For hundreds of years, the heathlands of Tuscany in north-central Italy had been used to graze livestock and to reap heather for making brooms (the outdated witch-style ones) and different wares. These conventional land-use practices maintained good habitat for birds just like the woodlark and tawny pipit – specialists of open and shrubby habitats.
However right here, and all through Europe, birds that rely on open habitats like heathlands and grasslands are declining as a result of abandonment of conventional land administration practices and agricultural intensification. Abandonment of those conventional practices permits timber to encroach into the heathland vegetation, making circumstances unsuitable for open-habitat birds.
This sparked the GRANTHA challenge – a European Life initiative that aimed to reinstate a regime of disturbances that mimics conventional practices however makes use of trendy expertise. Mechanical slicing and prescribed burning had been used to 1) ‘open’ the heathlands and restore habitat for necessary birds; 2) assist regenerate the vegetation; and three) create the circumstances for native manufacturing of these old-style witch-brooms.

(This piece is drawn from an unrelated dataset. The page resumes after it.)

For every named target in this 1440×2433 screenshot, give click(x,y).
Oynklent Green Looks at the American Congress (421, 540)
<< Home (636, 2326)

Our examine paperwork the preliminary results of mosaics (or patchworks) of slicing and burning therapies on the heathland construction and the populations of a number of key fowl species. We discovered that fowl populations in areas that had been subjected to therapies both elevated, remained extra secure or, after an preliminary decline, recovered stronger in comparison with populations in related untreated reference areas over the 5-year examine interval.
Our findings are a optimistic indication that slicing and burning patches in heathlands may help restore this declining ecosystem and preserve globally important species whereas serving to to rejuvenate conventional cultural practices.
It is a Plain Language Abstract discussing a recently-published article in Journal of Utilized Ecology. Discover the total article right here.